Given entries Block Start

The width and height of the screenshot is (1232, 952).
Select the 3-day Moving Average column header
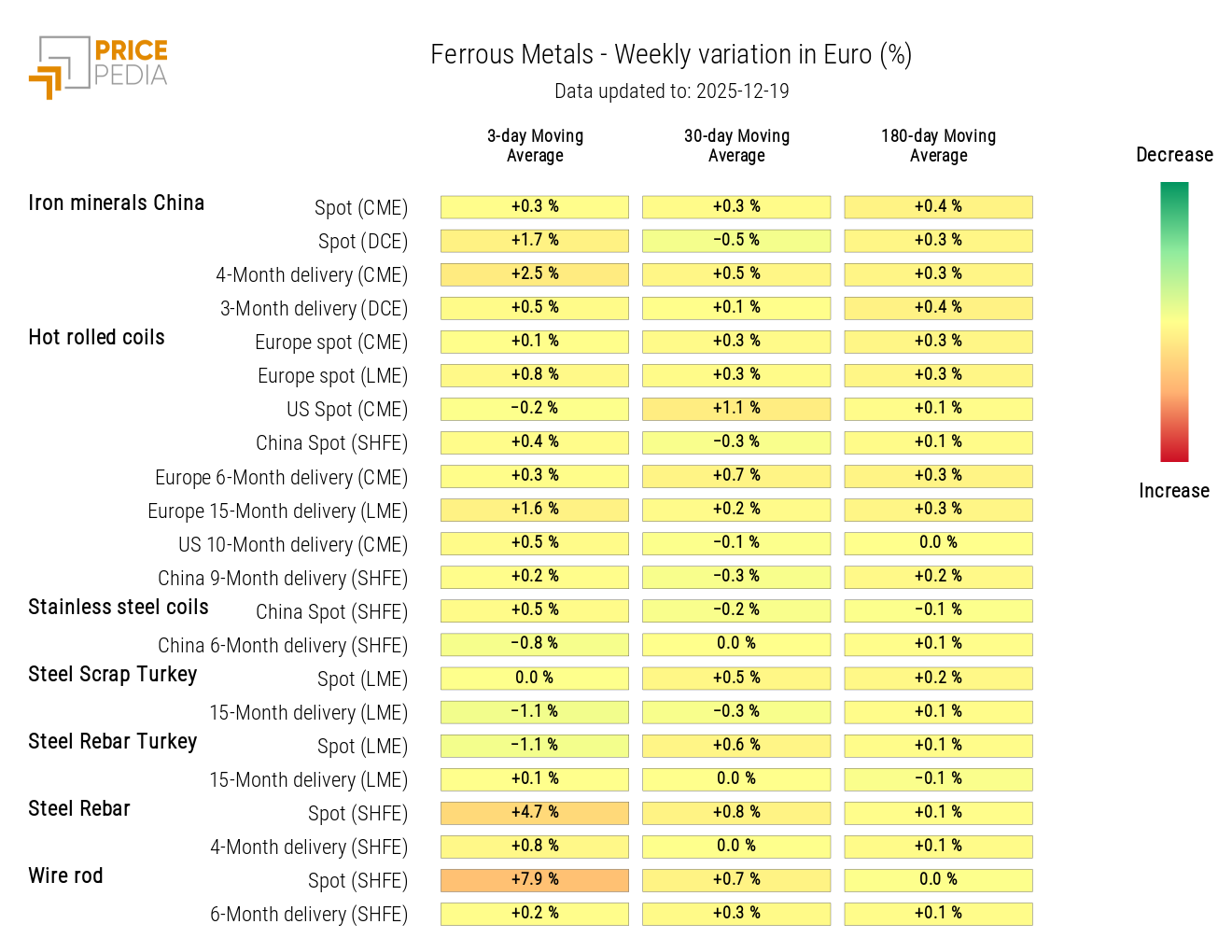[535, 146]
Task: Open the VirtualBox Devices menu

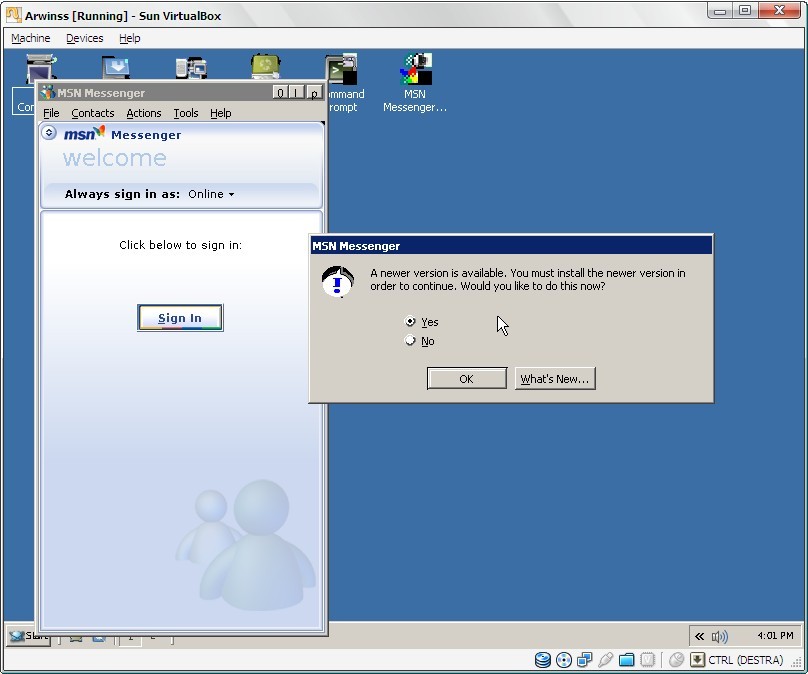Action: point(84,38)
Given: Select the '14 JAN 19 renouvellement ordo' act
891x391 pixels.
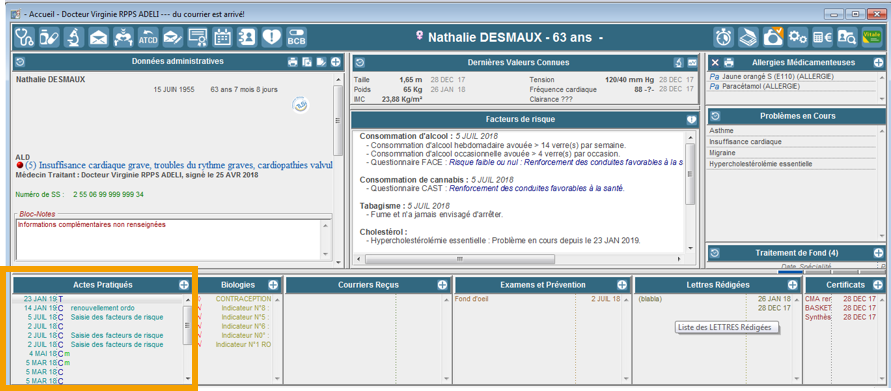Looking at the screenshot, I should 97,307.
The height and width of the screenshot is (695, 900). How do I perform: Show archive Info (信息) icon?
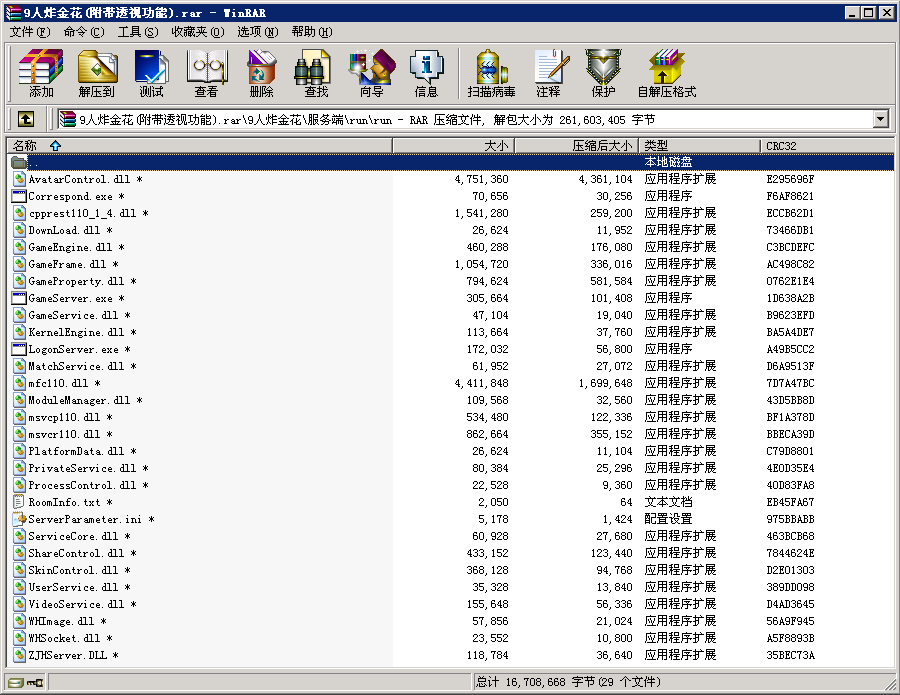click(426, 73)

Given entries Block End
Given entries Block Start

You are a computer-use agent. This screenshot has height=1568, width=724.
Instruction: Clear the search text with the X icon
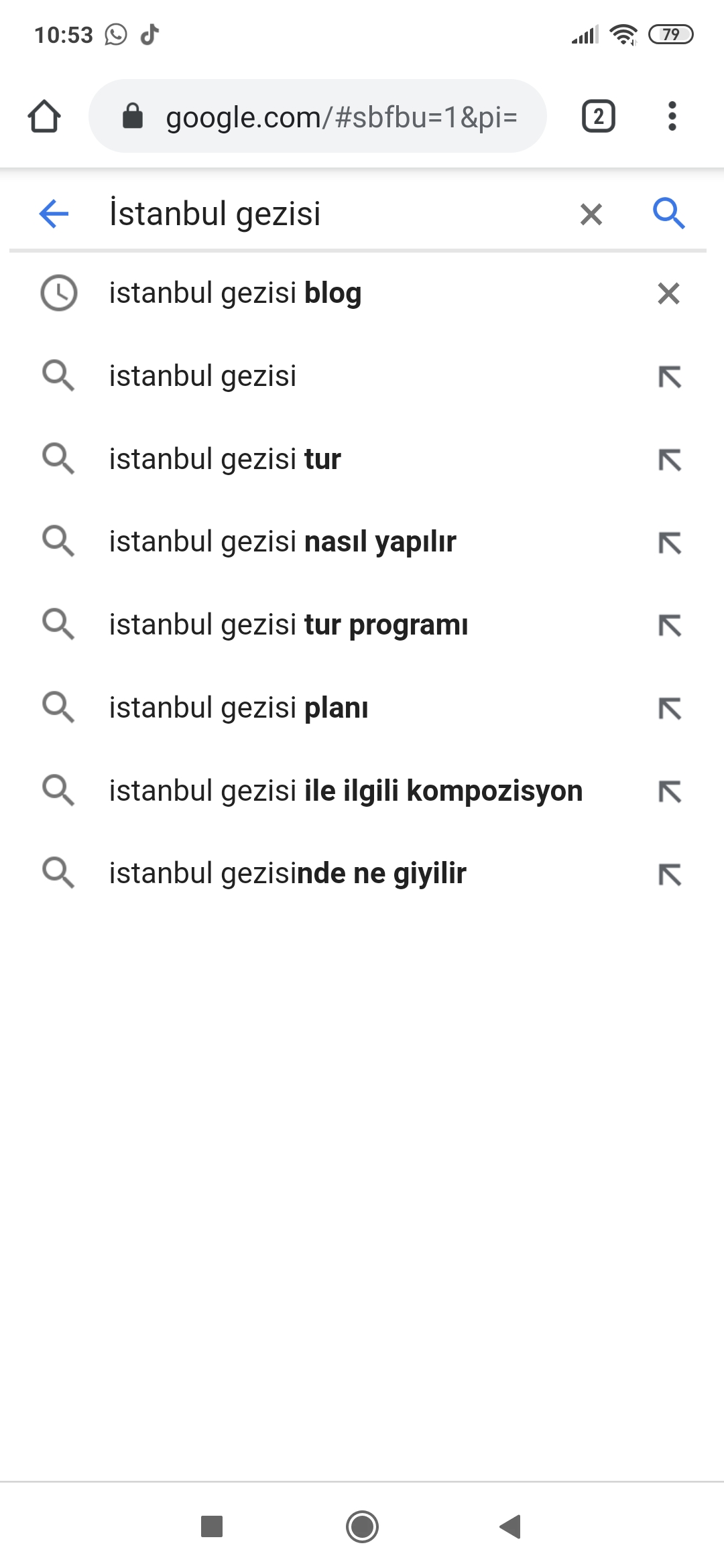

Given entries Block End

**Task instructions:**
In the listing above, find the line containing "You are a computer-use" and the line containing "Instruction: Clear the", then repeat those two lines and everything between them exactly.

**Response box:**
You are a computer-use agent. This screenshot has height=1568, width=724.
Instruction: Clear the search text with the X icon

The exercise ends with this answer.